%%

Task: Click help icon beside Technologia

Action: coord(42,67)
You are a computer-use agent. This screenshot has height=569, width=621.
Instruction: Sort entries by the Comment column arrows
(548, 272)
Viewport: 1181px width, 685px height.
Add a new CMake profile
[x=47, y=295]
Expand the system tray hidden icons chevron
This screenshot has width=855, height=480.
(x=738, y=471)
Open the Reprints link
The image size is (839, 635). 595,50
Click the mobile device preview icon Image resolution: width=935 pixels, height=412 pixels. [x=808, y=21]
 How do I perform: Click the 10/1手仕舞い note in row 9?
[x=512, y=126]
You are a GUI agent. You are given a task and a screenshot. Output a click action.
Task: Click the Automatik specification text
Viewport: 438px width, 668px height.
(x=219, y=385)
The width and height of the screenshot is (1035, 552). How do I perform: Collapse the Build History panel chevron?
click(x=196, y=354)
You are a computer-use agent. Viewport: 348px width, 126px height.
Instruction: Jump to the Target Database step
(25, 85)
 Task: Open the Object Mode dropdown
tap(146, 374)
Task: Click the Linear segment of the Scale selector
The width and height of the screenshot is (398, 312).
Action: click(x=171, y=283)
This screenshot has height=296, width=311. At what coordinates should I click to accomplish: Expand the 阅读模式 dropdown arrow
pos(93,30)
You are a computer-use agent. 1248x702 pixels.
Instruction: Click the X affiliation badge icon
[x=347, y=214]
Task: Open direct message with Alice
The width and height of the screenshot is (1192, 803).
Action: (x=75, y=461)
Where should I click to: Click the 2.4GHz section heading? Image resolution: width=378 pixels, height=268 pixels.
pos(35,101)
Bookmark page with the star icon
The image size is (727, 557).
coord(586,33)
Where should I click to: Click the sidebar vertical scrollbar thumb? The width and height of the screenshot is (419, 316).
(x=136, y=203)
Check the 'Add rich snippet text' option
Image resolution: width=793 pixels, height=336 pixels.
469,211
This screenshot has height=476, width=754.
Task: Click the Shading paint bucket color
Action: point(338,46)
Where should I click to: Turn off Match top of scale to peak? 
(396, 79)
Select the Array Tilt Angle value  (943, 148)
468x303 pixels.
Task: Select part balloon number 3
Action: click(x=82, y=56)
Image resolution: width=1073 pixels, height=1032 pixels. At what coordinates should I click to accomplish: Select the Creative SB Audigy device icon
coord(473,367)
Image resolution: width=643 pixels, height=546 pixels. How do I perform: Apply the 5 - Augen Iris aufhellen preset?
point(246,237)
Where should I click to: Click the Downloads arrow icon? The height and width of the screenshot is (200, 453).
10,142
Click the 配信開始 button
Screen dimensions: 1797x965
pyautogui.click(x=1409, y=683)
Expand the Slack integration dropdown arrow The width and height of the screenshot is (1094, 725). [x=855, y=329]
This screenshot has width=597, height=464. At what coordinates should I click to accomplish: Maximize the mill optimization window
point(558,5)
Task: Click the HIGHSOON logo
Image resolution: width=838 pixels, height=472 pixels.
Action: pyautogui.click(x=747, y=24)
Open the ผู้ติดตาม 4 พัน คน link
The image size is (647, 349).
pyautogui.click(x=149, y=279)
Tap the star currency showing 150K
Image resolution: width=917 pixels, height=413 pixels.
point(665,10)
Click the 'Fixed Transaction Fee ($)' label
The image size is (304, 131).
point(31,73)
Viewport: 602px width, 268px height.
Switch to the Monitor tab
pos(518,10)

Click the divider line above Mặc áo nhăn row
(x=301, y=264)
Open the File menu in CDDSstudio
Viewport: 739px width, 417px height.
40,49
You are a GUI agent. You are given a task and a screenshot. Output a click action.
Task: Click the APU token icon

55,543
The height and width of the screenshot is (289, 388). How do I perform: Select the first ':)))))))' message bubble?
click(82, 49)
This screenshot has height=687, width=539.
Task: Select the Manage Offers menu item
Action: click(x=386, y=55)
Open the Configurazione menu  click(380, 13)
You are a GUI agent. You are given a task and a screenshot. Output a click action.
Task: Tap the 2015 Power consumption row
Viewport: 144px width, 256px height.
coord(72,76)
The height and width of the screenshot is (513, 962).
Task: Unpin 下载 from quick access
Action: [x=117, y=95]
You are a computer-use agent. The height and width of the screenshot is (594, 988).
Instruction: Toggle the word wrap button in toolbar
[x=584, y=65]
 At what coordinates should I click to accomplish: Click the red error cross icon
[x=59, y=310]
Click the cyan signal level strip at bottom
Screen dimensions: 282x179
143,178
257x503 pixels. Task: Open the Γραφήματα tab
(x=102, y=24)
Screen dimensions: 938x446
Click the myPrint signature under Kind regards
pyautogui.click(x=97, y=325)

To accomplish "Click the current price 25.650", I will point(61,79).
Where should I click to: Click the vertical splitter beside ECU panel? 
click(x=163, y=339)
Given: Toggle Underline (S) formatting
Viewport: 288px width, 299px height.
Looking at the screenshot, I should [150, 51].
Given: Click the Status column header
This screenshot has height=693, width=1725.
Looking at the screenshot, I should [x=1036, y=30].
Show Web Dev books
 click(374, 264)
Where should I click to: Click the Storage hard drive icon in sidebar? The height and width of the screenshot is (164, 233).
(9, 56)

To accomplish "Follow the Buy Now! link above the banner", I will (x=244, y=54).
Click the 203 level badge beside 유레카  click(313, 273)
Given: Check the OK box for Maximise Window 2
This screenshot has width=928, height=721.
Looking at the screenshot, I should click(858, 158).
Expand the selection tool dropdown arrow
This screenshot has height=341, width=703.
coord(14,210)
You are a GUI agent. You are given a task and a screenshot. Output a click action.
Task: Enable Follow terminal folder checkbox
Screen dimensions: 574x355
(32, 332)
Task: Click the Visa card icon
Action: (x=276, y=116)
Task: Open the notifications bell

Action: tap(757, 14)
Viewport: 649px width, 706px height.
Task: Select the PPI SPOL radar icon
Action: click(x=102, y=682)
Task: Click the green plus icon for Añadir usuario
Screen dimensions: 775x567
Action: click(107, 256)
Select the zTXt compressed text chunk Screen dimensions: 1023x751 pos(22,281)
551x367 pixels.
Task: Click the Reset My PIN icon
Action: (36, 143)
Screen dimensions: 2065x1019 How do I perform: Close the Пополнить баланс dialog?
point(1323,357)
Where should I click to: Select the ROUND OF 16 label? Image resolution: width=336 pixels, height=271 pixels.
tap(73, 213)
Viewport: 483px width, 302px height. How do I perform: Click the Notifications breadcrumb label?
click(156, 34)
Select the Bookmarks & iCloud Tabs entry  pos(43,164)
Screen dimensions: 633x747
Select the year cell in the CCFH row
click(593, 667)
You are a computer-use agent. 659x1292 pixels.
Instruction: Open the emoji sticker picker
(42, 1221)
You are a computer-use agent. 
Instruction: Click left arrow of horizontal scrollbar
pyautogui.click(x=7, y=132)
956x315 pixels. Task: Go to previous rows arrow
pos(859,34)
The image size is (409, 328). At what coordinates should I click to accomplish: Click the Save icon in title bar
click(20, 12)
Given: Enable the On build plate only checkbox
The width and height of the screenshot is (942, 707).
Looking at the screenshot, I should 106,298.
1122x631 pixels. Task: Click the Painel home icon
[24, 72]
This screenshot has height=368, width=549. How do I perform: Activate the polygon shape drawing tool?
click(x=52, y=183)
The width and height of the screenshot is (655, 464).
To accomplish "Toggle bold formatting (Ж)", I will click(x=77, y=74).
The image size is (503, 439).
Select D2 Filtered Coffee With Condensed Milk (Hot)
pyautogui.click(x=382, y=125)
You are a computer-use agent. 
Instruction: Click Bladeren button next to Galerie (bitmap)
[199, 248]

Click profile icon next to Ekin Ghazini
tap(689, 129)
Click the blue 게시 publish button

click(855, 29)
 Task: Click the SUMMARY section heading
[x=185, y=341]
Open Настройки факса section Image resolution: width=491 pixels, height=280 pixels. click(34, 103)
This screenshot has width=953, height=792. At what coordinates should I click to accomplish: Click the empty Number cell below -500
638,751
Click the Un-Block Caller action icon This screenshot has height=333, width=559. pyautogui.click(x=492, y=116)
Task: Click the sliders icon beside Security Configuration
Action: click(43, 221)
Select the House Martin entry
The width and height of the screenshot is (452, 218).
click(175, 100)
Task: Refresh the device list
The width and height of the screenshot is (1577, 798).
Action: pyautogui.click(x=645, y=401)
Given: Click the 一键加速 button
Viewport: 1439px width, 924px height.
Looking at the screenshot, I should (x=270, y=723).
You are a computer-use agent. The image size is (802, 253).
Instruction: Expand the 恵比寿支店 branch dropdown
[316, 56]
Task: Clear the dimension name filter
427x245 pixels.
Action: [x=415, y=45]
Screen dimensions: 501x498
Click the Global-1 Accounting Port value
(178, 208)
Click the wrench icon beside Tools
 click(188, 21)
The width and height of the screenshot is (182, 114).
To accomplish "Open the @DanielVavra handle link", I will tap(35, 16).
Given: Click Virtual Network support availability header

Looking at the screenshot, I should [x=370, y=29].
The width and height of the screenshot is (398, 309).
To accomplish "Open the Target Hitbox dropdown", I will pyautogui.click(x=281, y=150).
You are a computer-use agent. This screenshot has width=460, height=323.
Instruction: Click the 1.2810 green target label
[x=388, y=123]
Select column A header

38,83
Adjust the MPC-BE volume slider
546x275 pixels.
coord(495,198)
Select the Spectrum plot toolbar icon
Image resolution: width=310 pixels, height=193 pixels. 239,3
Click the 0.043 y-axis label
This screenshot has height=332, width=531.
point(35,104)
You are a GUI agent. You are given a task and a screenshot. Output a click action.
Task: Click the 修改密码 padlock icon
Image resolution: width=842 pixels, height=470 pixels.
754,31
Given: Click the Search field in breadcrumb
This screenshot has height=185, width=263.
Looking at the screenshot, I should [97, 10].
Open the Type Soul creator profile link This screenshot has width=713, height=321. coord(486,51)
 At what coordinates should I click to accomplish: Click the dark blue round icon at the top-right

%%

_Assigned task:_ Starting at the top of the data above, repeat every line exactly until the line containing "Task: Open direct message with Alice" has been given, then stop.

_Exercise output:_
Task: Click help icon beside Technologia

Action: coord(42,67)
You are a computer-use agent. This screenshot has height=569, width=621.
Instruction: Sort entries by the Comment column arrows
(548, 272)
Viewport: 1181px width, 685px height.
Add a new CMake profile
[x=47, y=295]
Expand the system tray hidden icons chevron
This screenshot has width=855, height=480.
(x=738, y=471)
Open the Reprints link
The image size is (839, 635). 595,50
Click the mobile device preview icon Image resolution: width=935 pixels, height=412 pixels. [x=808, y=21]
 How do I perform: Click the 10/1手仕舞い note in row 9?
[x=512, y=126]
You are a GUI agent. You are given a task and a screenshot. Output a click action.
Task: Click the Automatik specification text
Viewport: 438px width, 668px height.
(x=219, y=385)
The width and height of the screenshot is (1035, 552). How do I perform: Collapse the Build History panel chevron?
click(x=196, y=354)
You are a computer-use agent. Viewport: 348px width, 126px height.
Instruction: Jump to the Target Database step
(25, 85)
 Task: Open the Object Mode dropdown
tap(146, 374)
Task: Click the Linear segment of the Scale selector
The width and height of the screenshot is (398, 312).
Action: click(x=171, y=283)
This screenshot has height=296, width=311. At what coordinates should I click to accomplish: Expand the 阅读模式 dropdown arrow
pos(93,30)
You are a computer-use agent. 1248x702 pixels.
Instruction: Click the X affiliation badge icon
[x=347, y=214]
Task: Open direct message with Alice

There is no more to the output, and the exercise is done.